Last weekend was the second Wherecamp EU Unconference, this time at the University of Nottingham. A mighty good time was had by all, I think! It attracted a different crowd to the previous event, back in February in London. There were less of the “big names” there, but a lot of new faces, which is encouraging. Again, the Unconference format worked well, with people doing talks on a range of subjects, some only after being persuaded to the night before!

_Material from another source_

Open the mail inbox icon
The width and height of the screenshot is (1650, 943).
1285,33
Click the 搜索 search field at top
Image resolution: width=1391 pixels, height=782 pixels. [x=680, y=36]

There was a good contingent of open source and OSGeo-related material. Thanks go to the Centre for Geospatial Statistics at the University, who have been heavily involved with OSGeo (particularly the UK chapter) over the last couple of years for this – it was a great chance to give some new people the old “Introduction to OSGeo” talk, and also my hastily knocked together “10 open source geospatial myths debunked” (both will be up on slideshare when I get chance).

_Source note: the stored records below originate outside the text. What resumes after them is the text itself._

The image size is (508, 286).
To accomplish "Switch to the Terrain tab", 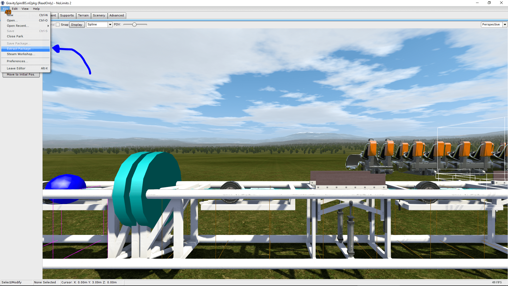I will click(x=83, y=15).
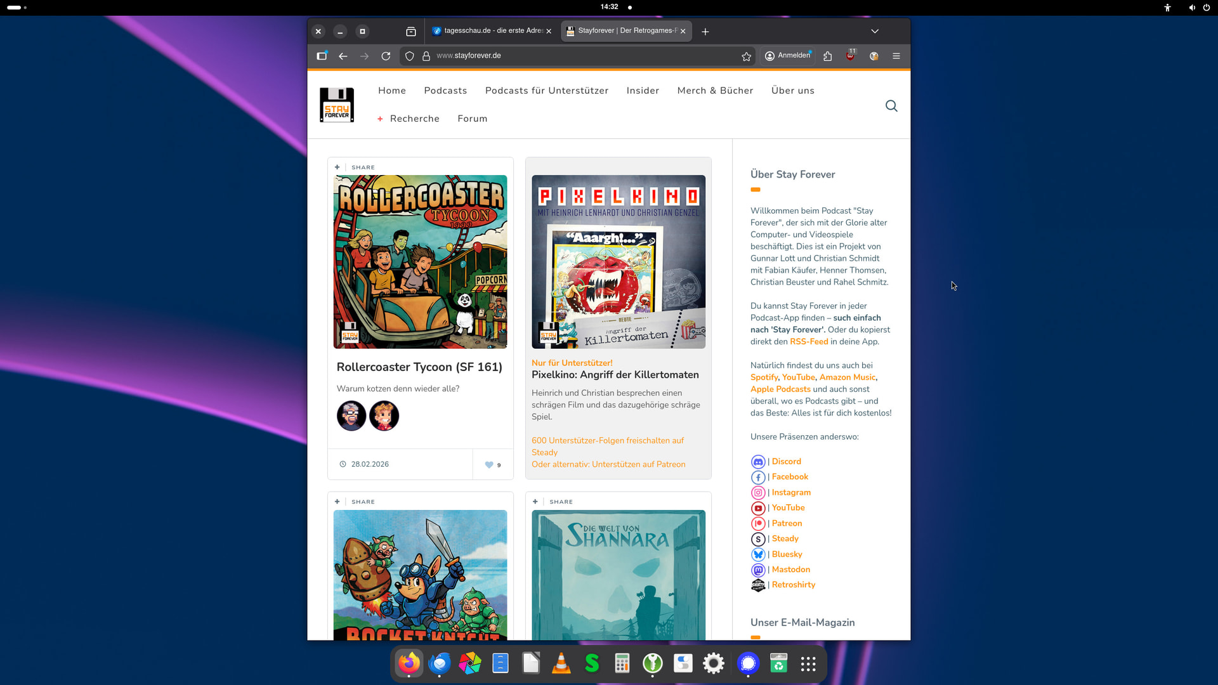Screen dimensions: 1218x685
Task: Click the shield tracking protection icon
Action: (x=410, y=56)
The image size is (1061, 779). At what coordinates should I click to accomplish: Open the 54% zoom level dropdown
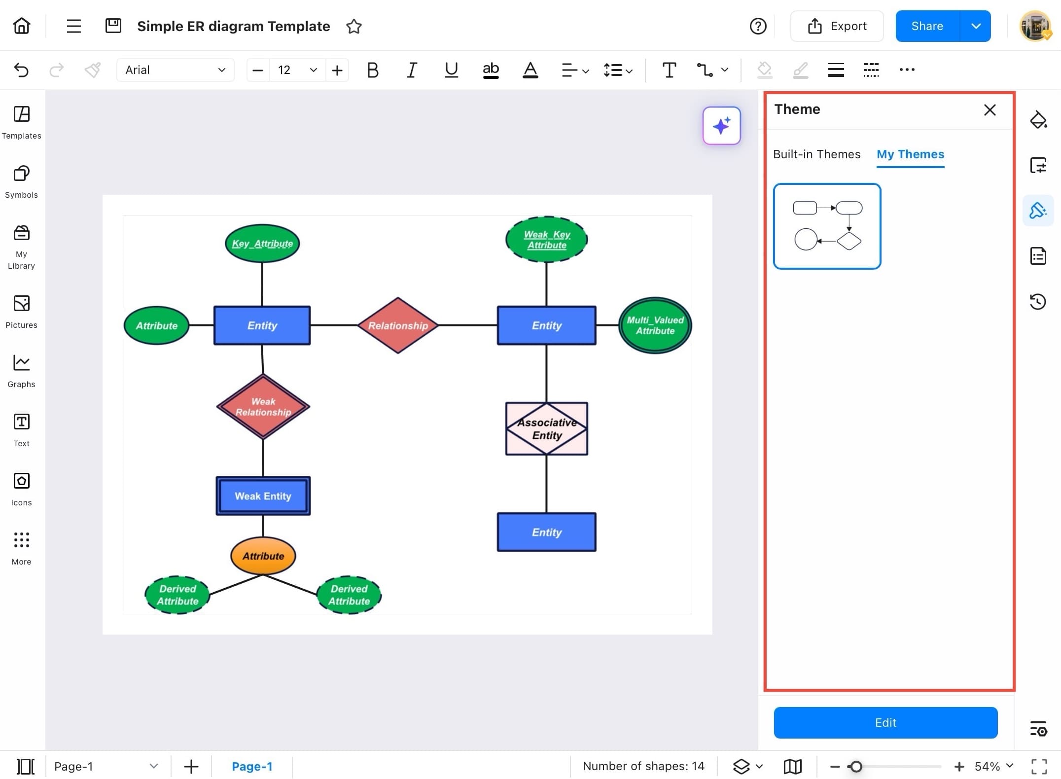(993, 766)
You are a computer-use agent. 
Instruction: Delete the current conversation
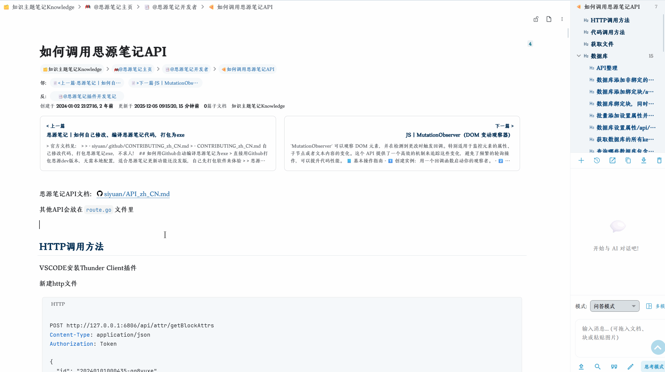pyautogui.click(x=659, y=160)
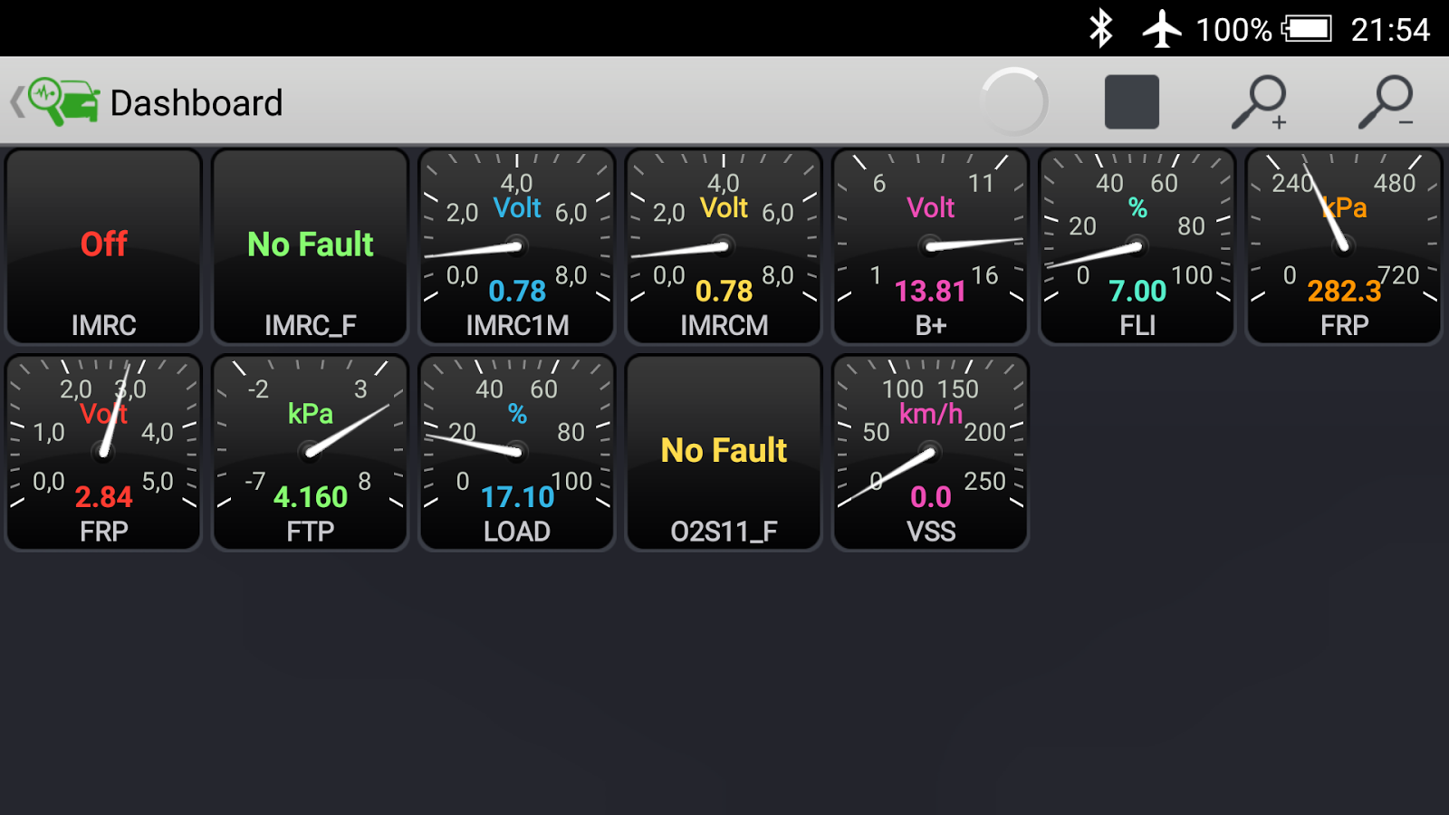
Task: Select the IMRC_F No Fault tile
Action: tap(309, 246)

Of the talks I got to attend- I most enjoyed Jeremy Morley’s talk on Vernacular Geography based around people’s perception of place- what they call places, where the boundaries are, and whether they like a place or not. There was some interesting discussion on an open database of vernacular place names- though I think this would be better fitted with one of the existing efforts around place names rather than something new and separate. However with all this linked data goodness we keep hearing about, maybe being separate doesn’t really matter, as long as we can link things together.

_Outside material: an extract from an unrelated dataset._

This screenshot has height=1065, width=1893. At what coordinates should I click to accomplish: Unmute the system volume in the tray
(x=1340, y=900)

Otherwise, of course OpenStreetMap got a few mentions- a stand-out was on accuracy in OSM, and efforts around measuring this in various ingenious ways. Antony Scott did an interesting talk on (paraphrasing) “Things I got stuck on with open source web mapping and how I fixed them”. The conclusion from both his talk and audience reactions was that we still have some way to go with ease of use and documentation.
Thanks should also go to the AGI who provided us with geobeer money on Friday night!
All in all, a great couple of days- thanks to all involved.